¿Por qué la IA exige redes más autónomas?

Empresas enfrentan picos de tráfico y nuevas demandas de seguridad, obligando a la infraestructura a adaptarse en tiempo real.

 


La inteligencia artificial generativa está redefiniendo la velocidad de los negocios.

La pregunta es si las redes en América Latina pueden seguirle el ritmo.


El avance de la inteligencia artificial generativa no solo está transformando la forma en que operan las empresas; también está poniendo a prueba la capacidad de las redes digitales que sostienen la economía digital.

En Colombia, donde la digitalización avanza con rapidez, la infraestructura debe responder en tiempo real, escalar ante picos de demanda, priorizar tráfico crítico y reforzar la seguridad sin interrumpir la operación.

La inteligencia artificial generativa dejó de ser una promesa futura para convertirse en una realidad que impacta todos los sectores. Este cambio ha modificado las reglas del juego para la infraestructura digital: hoy las redes necesitan mayor capacidad de reacción, automatización y resiliencia para acompañar procesos empresariales cada vez más dinámicos.

Red autónoma empresarial.

En este contexto, el concepto de red autónoma gana relevancia en el país. Se trata de una infraestructura inteligente capaz de interpretar necesidades del negocio —como baja latencia entre sedes, disponibilidad garantizada o niveles específicos de seguridad— y traducirlas en configuraciones automáticas, verificables y ajustables en minutos. Además, integra monitoreo continuo para anticipar fallas y corregir desviaciones antes de que impacten a los usuarios.

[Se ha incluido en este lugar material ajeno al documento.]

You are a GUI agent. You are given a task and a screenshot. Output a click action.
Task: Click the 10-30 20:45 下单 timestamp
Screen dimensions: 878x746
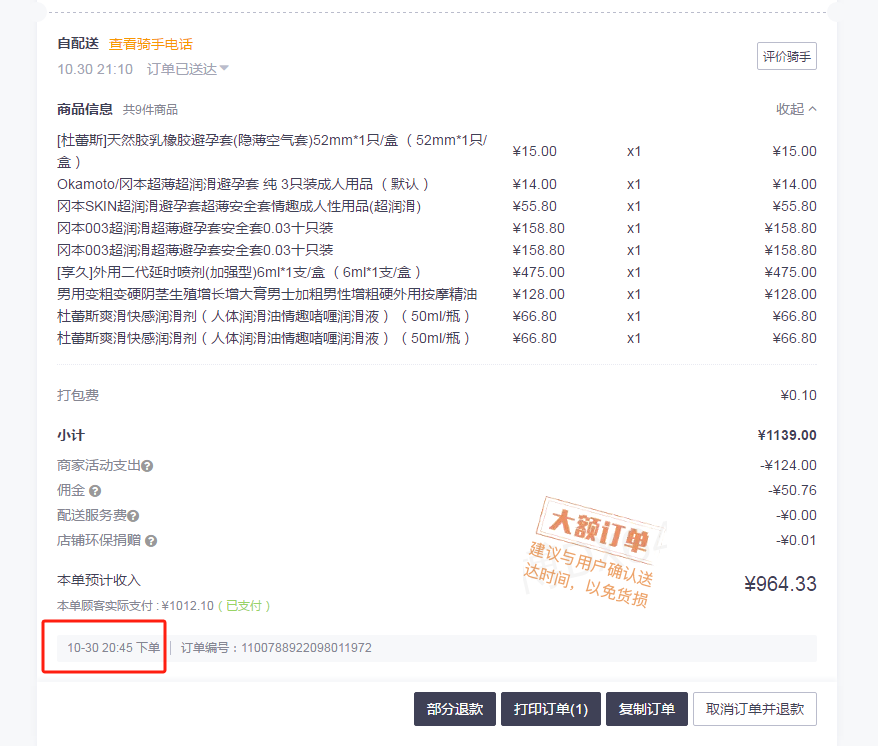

Transformación digital acelerada.

Colombia atraviesa un proceso acelerado de transformación digital impulsado por el crecimiento del comercio electrónico, la banca digital, el trabajo híbrido y la adopción de servicios en la nube. Este dinamismo ha incrementado el volumen de datos que circulan dentro y fuera del país, lo que exige redes más ágiles y automatizadas.

Las mejoras en conectividad fija y móvil han habilitado experiencias digitales más demandantes —como videocolaboración en alta definición, plataformas en tiempo real y soluciones basadas en IA—, pero también han elevado la presión sobre la infraestructura.

Frente a picos de tráfico inesperados, la red debe ajustarse de forma autónoma para evitar degradaciones en la calidad del servicio o interrupciones.

Interconexión y resiliencia local.

El fortalecimiento de los puntos de intercambio de internet (IXP) en Colombia ha permitido que un mayor volumen de tráfico se resuelva localmente, reduciendo latencias y mejorando la estabilidad de los servicios digitales.

Resolver contenido dentro del territorio nacional disminuye saltos innecesarios y optimiza la experiencia del usuario, siempre que exista inteligencia operativa capaz de seleccionar la ruta más eficiente en tiempo real.

En paralelo, el ecosistema de interconexión continúa expandiéndose con la participación de actores globales como Equinix, que impulsa entornos de interconexión privada en el país y la región.

Estas infraestructuras permiten conectar empresas con proveedores de nube y socios estratégicos mediante rutas dedicadas y seguras, un componente clave para complementar sus estrategias de transformación digital, reducir la latencia y fortalecer la resiliencia operativa en un entorno cada vez más distribuido.